REPUBLIKA.CO.ID,JAKARTA--Politisi senior Golkar yang kini menjadi Ketua Dewan Pertimbangan Partai Golkar Akbar Tandjung kembali menyatakan kesiapannya untuk maju sebagai cawapres termasuk berpasangan dengan capres yang diusung PDIP Joko Widodo.
"Saya tegaskan lagi jika menjadi cawapres bersedia, terutama jika pengalaman saya selama ini di pemerintahan, politik, sosial dan di DPR dianggap patut untuk mendampingi capres. Tetapi, sampai saat ini saya tidak melakukan langkah khusus untuk mendekatkan diri ke parpol agar jadikan saya sebagai cawapres," ujar Akbar pada "Bincang Pagi Bersama Bang Akbar" di kediamannya, Kawasan Senopati Kebayoran Baru , Senin.

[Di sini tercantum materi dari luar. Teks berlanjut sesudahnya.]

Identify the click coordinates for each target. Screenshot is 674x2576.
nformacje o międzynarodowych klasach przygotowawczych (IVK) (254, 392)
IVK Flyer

Mantan Ketua DPR dan Ketua umum Partai Golkar ini mempersilakan jika ada partai yang menilai dirinya mampu menjadi cawapres. Akbar membuka peluang kemungkinan berkoalisi dengan Jokowi selaku calon presiden dari PDIP.
Dia pun mengukapkan data hasil survei yang diberitakan sebuah majalah berita mingguan yang menempatkan namanya sebagai salah satu cawapres untuk mendampingi Joko Widodo.
Menjawab pertanyaan mengenai kedekatannya dengan PDIP dan dengan Megawati, Akbar mengaku sudah lama dekat dengan Ketua Umum PDIP Megawati Soekarnoputri dan Sekretaris Jenderal PDI-P Tjahjo Kumolo. "Saya pernah satu sekolah di SMP Cikini dengan Mega. Pernah kursus Bahasa Inggris bersama dengan Mega di Lembaga Indonesia Amerika, pernah sama-sama anggota DPR dan juga dalam pilpres 2004, PDIP dan Golkar bersama dalam Koalisi Kebangsaan," katanya.
Dalam sebuah survei yang dilakukan Freedom Foundation beberapa waktu lalu, nama Akbar mencuat sebagai kandidat wapres dengan perolehan suara enam persen Survei berikutnya ketika Akbar dipasangkan dengan Jokowi, maka memperoleh kemenangan sekitar 44,6 persen, dibandingkan pasangan lain.
Evaluasi
Dalam acara yang digagas sebagai media komunikasi Akbar dan insan pers, mantan Mensesneg ini menjelaskan perkembangan kampanye dan bagaimana dirinya terjun akif sebagai jurkamnas di seluruh Tanah Air. Golkar punya target tinggi, 30 persen suara pemilu 2014 (24,5 juta suara atau sekitar 170 kursi DPR RI).
Menurut dia, target ini sangat tinggi mengingat pada pemilu 2009, Golkar hanya mendapat 14,5 persen suara (15 juta suara ) atau 106 kursi DPR RI.
"Namun jalan menuju target sangat berat, mengingat konsolidasi partai belum maksimal, karena banyak kader dan pimpinan partai di pusat dan daerah terlibat kasus korupsi, juga persoalan moral," kata Akbar.
Karena itu, kata Akbar, hasil pemilu legislatif 2014 nanti menjadi bahan evaluasi bagi Golkar, termasuk menyiapkan opsi-opsi dalam menghadapi pilpres Juli 2014 sebab dalam Rapimnas itu kemungkinan banyak suara atau pendapat soal capres dan juga cawapres.